In the end, the only way for me to respond fully would be to review the Klipsch system. Until then, as a good-sounding system which is easy to set up, use and live with, I stand by my review....John Potis

June 2, 2000


Just a request: While your reporters are in Frankfurt, could you report on, or take pictures of, the new Audio Physic Avanti speaker. Apparently this speaker, completely redesigned since the SoundStage! review, is premiering at the Frankfurt show. I'm dying to get a look at it.

Many thanks, gentlemen.

...Rich Harkness

We've posted information on and a picture of the Avanti 3 in our show coverage....Marc Mickelson

June 2, 2000


Whoever goes to Germany to cover High End 2000 should stop by Heidelberg, which is 40 miles from Frankfurt. Check out the gin mill by the town fountain where they drink beer from glass boots. The town is undisturbed from the ravages of WWII and is spectacular. Also visit the castle of the Emperor.

...Alan Norberg

June 1, 2000


The only complaint -- really -- I ever have about SS! reviews is the reviewing context. To be specific, the Blue Circle BC21 is dying to be reviewed with its stable-mate, the BC22 amp -- and to be compared with other "entry-level" preamps, specifically the basic Bryston, whose model number escapes me (Not with a $3000 Audio Note; $3000 is Blue Circle BC 3 territory). This is the context in which we want to get a sense of what the BC 21 is, of what it can do. I understand that reviewers can't always have the ideal context. But in this case, surely both items could have been borrowed, adding enormously to the review's value.
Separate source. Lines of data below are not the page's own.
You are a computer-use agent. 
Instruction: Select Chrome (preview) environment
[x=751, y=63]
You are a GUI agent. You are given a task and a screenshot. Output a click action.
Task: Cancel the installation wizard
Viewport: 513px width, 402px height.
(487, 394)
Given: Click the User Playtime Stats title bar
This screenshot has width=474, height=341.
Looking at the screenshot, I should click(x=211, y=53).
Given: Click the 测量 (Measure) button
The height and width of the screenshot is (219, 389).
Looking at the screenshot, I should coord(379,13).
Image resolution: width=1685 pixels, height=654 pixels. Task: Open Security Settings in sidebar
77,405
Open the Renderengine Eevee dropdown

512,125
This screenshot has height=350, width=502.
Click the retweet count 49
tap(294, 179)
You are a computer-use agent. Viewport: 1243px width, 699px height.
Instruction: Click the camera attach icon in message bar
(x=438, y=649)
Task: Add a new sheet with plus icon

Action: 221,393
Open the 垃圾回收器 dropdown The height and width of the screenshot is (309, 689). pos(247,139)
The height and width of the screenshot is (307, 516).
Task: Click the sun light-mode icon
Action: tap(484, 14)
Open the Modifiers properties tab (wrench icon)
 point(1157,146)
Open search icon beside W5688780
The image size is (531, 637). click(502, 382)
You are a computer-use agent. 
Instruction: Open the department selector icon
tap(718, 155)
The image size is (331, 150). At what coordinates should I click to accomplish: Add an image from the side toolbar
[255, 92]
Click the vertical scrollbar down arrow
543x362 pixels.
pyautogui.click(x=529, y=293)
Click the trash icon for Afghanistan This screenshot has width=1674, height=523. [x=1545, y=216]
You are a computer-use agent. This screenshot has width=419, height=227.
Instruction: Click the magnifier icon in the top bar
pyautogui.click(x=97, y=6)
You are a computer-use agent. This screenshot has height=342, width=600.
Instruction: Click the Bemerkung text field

We want to know how the BC21 compares with its direct competition and in the context for which it was designed. That's why we read reviews. So please, somebody do a follow-up on the 21/22 combo. (Who, unless he already owned them, would ever pair a BC21 up with Cary SLM-100 monoblocks?) Please, somebody else compare Blue Circle and Bryston preamp/amp combinations in this price range. And while we're at it, will whoever it was that reviewed the BC3000 some time back without referring to either the BC3 or BC3.1 revisit that subject to give us a hint of whether the upgrade from the 3.1 to the 3000 is worth the dollars that apparently the BC 3 to 3.1 is? Whoever did the 3.1 upgrade fortunately had a BC3 on hand, and I thank him for that. Context, context, context.

Finally, I wonder whether what was missing in the midrange of the BC21 would reappear with interconnects that had no silver in 'em. Maybe reviewers could have several different kinds of cable around. I have found that silver virtually wrecks my Blue Circle-based system's midrange.

Sorry to be such a fuss budget, but you have the stage, along with precious few others, and I'd just love to see you take full advantage of it.